What to Read Over the Holidays – Our Education Department’s Favorites
The final weeks of 2018 are an excellent opportunity to take advantage of extra time with family and to enjoy holiday events, and for educators, a great occasion to pick up a new book. This month, our education managers and director share their recent favorites with you – and they all include opportunities to connect topics in the books with classroom content and student activities.
Anne Luke, Science Enrichment Manager
I am drawn to crime and mystery novels, but after discussing books with my coworker, I thought I’d give non-fiction a try. I wandered by my favorite subjects in my neighborhood library and stumbled upon the section on water. After many years of boating on North Texas lakes, I’ve experienced problems associated with droughts and floods, so I am quite interested in water issues.
In Where the Water Goes: Life and Death Along the Colorado River, author David Owen takes you along on a fascinating and eye-opening adventure following the Colorado River from its headwaters near Boulder, Colorado to its mouth, that long ago emptied into the Gulf of California. During his journey with this mighty river, he visits reservoirs, dams, farms, towns and the people and animals that depend on the river to survive. Owen brings the history of the river alive with stories of Native Americans, pioneers and the daunting engineering feats of damming the wild river.

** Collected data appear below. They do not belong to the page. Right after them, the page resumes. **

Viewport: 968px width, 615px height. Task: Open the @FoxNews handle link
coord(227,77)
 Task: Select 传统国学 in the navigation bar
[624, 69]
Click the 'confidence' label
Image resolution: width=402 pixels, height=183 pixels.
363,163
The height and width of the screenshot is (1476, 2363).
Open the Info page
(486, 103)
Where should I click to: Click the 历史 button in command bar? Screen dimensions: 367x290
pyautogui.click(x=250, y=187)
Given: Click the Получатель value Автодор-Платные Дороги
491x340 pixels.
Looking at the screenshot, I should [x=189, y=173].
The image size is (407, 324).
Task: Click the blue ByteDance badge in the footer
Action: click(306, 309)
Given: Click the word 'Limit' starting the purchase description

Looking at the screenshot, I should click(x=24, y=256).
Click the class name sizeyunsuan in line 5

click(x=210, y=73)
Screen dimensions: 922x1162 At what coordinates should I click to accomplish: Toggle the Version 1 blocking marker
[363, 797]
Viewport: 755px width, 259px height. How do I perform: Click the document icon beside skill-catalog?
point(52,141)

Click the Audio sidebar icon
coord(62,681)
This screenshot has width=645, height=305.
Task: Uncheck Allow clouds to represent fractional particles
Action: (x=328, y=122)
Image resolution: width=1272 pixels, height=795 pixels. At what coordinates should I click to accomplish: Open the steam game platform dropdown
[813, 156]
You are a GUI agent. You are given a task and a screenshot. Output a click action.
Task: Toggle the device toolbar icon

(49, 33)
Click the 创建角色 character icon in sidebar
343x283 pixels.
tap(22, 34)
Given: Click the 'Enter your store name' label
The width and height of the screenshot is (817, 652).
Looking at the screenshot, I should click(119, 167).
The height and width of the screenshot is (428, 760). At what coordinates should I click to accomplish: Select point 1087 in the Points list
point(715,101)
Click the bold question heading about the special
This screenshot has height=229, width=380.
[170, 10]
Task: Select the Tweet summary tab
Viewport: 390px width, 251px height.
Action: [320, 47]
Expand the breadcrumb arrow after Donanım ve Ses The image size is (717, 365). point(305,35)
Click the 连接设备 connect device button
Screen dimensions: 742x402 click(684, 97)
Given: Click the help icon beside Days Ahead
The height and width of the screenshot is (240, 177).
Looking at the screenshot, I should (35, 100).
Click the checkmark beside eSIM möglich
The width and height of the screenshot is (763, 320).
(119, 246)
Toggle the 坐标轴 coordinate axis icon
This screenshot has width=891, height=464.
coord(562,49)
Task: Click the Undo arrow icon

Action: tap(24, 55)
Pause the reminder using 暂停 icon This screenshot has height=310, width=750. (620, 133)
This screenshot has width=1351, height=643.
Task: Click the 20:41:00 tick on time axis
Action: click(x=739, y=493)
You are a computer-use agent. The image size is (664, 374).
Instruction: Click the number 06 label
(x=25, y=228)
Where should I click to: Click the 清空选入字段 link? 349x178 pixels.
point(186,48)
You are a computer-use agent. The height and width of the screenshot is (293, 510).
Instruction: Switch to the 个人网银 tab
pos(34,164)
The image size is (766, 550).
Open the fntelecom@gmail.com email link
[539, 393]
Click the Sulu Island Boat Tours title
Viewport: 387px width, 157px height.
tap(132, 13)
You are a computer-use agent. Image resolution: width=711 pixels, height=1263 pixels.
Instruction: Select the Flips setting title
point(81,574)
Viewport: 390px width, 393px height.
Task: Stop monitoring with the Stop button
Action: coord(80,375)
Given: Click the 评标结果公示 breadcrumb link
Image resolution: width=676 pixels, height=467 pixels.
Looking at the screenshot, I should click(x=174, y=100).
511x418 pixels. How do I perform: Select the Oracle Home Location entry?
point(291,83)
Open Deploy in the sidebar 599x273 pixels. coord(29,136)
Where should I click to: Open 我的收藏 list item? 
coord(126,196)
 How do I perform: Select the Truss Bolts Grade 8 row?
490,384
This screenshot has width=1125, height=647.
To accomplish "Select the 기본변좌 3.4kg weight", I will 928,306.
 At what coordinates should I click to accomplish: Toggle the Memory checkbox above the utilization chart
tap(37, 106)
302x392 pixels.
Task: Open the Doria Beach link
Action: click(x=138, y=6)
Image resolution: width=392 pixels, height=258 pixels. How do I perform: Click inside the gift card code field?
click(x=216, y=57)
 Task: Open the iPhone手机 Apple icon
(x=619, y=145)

Most people don’t think about where their water comes from, let alone what happens to it after they use it. Water conservation efforts, such as watering your lawn less or switching to native plants, sound like easy solutions, but can also result in other unintended consequences that the author confronts. For many western cities, instituting these measures is only part of the puzzle. Squabbles over water rights and the aging engineering systems of dams and pipelines continue to be problematic in the fight for every drop of this precious resource.
Even though this book delves into problems in the western United States, we can still learn how humans impact water quality, quantity and flow. Trace your local water from its source to its final destination. Visit local streams, rivers, reservoirs and water treatment plants and learn about where your water comes from and where it goes.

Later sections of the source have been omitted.